This blog post provides some information about securing JSON payloads used by JavaScript virtual machines with the Orchex Enterprise Orchestration Engine (EOE). System security, especially for something as vital, fundamental, and potentially all-encompassing, is an area where it always helps to be paranoid. Based on our research on this topic, and knowing how software is crafted these days, we are actually more concerned about the potential misuse of such JSON in systems other than Orchex, which we implement in Rust to invoke JavaScript virtual machines with limited capabilities and in limited contexts. Additionally, even without validating the JSON, we were unable to get the virtual machine to invoke any JavaScript, but this may be a “limitation” of the quick_js virtual machine currently in use. We will continue researching, but we would appreciate any comments on this topic and our specific considerations. Note that LLMs have been helpful both in understanding the issues and in developing relevant attack techniques for “testing” purposes.
Update 15.Dec.2025: After years of frustration with WordPress, I am finally abandoning this blog. The content will likely stay here for some time, but new content will appear here:
For context and background information about Enterprise Orchestration Engines, see:
There are three cases where the orchestration engine may pass JSON that should be validated to a JavaScript virtual machine:
- When it invokes a processor, the orchestration engine sets the orchex_payload variable in a JavaScript virtual machine to the arbitrary JSON payload passed with the request, which could contain JavaScript code.
- Orchestration sets the orchex_context variable to include that payload and other data from the HTTP request, including arbitrary query string parameters and HTTP headers that could contain JavaScript code.
- When an orchestration processor invokes a webservice API, it sets the orchex_response variable to the result of that API call, which could contain JavaScript code.
Each of these is a potential security concern, as it may be able to craft payloads and HTTP requests such that the server invokes contained JavaScript.
If the JSON is not valid, then it cannot be de-serialized into a Rust object, which mitigates significant potential attack vectors. It does not seem possible to construct a valid JSON payload that would cause the virtual machine to execute JavaScript in the JSON values assigned to variables. Unfortunately, nor does it seem possible to allow all possible valid payloads without the possibility of JavaScript in such values. Orchex will do its best to validate JSON values anyway, defaulting to extreme limitations. In addition to not providing a security guarantee, this is almost certainly unnecessary overhead. Luckily, there is no runtime significantly faster than Rust.
Even if JSON values cannot contain JavaScript, there are still risks. The JSON payload could contain keys such as __proto__, constructor, prototype, __defineGetter__, and otherwise that could cause JavaScript to invoke code in the values associated with those keys. Therefore, to ensure that the JSON is safe, the orchestration engine must ensure that the JSON does not contain such keys. That’s a pretty straightforward problem to address in Rust code.
Another concern is how the application uses the values in the JSON. While this is primarily a responsibility of the implementation, and therefore something against which the orchestration engine itself cannot possibly defend, we can think about some specific use cases.
Orchex has the ability to invoke Handlebars templates, which means passing a template string and some JSON to a function that merges them.
The template can contain arbitrary JavaScript. Customers may implement solutions that pass the template string as part of the payload, which the orchestration engine in turn would pass to Handlebars.
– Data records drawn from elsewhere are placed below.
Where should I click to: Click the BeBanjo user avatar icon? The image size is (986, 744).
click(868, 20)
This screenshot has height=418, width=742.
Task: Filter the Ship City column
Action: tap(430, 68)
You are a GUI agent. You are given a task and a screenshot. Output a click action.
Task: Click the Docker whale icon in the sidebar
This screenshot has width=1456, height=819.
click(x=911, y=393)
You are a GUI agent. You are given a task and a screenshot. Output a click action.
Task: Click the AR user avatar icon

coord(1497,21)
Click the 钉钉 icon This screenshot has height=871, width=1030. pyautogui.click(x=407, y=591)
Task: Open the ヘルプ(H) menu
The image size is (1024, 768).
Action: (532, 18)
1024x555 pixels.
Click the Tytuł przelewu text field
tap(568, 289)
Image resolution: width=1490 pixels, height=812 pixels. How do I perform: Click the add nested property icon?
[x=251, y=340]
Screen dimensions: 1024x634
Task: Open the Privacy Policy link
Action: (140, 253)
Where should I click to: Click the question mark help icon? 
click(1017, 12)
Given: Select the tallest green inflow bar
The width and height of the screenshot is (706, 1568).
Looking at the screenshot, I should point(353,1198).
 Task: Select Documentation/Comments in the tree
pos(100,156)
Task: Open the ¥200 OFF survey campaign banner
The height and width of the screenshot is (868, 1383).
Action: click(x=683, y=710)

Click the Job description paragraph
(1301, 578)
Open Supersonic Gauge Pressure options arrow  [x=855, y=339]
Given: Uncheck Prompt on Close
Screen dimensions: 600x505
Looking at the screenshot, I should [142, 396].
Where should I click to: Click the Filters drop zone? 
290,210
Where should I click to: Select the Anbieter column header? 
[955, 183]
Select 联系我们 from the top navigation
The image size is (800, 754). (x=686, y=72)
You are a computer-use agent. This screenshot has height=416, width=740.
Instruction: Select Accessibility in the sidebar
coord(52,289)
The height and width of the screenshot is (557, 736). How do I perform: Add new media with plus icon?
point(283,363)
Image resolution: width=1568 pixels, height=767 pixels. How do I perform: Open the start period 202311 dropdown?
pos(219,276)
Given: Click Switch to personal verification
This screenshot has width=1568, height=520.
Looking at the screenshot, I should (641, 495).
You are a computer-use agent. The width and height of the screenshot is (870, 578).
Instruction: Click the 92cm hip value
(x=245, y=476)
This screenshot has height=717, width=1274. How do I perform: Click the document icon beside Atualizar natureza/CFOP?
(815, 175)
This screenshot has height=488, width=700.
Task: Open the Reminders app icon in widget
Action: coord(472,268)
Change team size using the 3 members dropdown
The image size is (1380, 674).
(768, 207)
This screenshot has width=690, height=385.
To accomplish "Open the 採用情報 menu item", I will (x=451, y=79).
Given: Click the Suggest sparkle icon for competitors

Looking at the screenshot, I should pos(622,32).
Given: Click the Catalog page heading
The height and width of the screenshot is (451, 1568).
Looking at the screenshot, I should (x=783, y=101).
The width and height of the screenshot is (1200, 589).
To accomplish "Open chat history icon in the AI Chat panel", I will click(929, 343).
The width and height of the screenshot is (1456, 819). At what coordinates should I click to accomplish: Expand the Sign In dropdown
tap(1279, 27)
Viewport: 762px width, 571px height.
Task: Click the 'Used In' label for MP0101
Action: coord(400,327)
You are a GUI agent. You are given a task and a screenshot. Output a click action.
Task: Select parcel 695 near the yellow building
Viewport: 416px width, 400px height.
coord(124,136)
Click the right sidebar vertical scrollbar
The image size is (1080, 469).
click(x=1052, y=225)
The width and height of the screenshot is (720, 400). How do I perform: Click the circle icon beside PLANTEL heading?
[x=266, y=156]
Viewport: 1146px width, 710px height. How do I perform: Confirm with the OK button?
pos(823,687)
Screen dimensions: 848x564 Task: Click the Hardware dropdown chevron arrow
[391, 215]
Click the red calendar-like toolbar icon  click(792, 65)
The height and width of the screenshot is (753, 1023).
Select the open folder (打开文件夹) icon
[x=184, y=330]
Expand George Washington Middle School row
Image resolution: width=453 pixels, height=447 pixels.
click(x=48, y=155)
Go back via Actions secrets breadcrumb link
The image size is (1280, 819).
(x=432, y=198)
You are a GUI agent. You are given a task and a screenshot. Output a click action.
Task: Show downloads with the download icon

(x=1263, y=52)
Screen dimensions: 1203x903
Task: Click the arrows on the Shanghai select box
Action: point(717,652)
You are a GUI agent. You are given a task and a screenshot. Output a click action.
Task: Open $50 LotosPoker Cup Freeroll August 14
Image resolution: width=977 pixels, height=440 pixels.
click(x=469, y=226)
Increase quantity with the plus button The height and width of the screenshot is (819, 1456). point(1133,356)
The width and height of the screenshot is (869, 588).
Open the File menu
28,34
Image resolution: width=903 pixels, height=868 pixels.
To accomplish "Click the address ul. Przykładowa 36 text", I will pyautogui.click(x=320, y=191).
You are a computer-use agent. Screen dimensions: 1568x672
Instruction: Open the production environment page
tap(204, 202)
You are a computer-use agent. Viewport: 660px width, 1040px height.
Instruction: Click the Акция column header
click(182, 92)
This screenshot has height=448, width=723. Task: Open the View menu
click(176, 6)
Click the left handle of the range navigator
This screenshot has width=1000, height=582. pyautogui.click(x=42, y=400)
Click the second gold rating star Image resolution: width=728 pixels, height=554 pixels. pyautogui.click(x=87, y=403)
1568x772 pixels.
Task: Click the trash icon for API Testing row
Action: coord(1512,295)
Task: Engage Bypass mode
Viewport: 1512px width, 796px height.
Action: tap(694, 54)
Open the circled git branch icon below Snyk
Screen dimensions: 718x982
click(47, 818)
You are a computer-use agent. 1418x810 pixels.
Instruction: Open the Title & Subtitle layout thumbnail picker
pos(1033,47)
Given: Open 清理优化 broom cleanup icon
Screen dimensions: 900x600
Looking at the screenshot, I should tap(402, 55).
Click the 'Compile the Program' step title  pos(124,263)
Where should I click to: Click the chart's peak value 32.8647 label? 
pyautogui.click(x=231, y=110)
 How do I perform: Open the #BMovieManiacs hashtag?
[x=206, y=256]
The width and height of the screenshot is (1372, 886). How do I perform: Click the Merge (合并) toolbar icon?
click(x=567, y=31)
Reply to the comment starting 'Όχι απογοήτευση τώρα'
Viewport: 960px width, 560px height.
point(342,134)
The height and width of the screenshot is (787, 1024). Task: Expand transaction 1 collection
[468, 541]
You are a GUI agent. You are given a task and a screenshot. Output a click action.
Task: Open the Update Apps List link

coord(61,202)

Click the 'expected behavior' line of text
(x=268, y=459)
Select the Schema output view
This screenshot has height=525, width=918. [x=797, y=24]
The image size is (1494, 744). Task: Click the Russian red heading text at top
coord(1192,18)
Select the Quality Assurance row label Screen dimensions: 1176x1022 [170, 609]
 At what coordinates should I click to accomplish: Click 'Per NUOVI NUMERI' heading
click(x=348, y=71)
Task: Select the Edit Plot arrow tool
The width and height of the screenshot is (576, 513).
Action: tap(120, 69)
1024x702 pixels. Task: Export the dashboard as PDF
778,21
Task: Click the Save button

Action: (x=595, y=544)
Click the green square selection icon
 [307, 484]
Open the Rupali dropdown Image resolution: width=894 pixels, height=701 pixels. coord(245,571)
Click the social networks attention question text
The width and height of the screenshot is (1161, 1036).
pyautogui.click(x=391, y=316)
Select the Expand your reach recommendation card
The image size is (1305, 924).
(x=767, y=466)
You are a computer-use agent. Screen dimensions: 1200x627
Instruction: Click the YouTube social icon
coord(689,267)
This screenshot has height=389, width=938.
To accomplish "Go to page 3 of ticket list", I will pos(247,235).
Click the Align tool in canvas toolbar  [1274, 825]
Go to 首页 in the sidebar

This would present risks using Handlebars implemented in JavaScript, but Orchex actually uses a Rust port of Handebars. There is no way for the Rust implementation to invoke Rust, JavaScript, or any other code in the template.
Possibly the most important security factor to consider is controlling what clients, applications, and systems can invoke orchestration processes. This goes far beyond securing JSON from JavaScript, including prevention of DOS attacks that could impact service while “racking up” (pun intended) hosting costs. While we recommend using existing facilities such as firewalls, whitelisting, cloudy mitigation providers, and other external techniques to address most of these vectors, we must address these concerns before anything built with Orchex can reach production.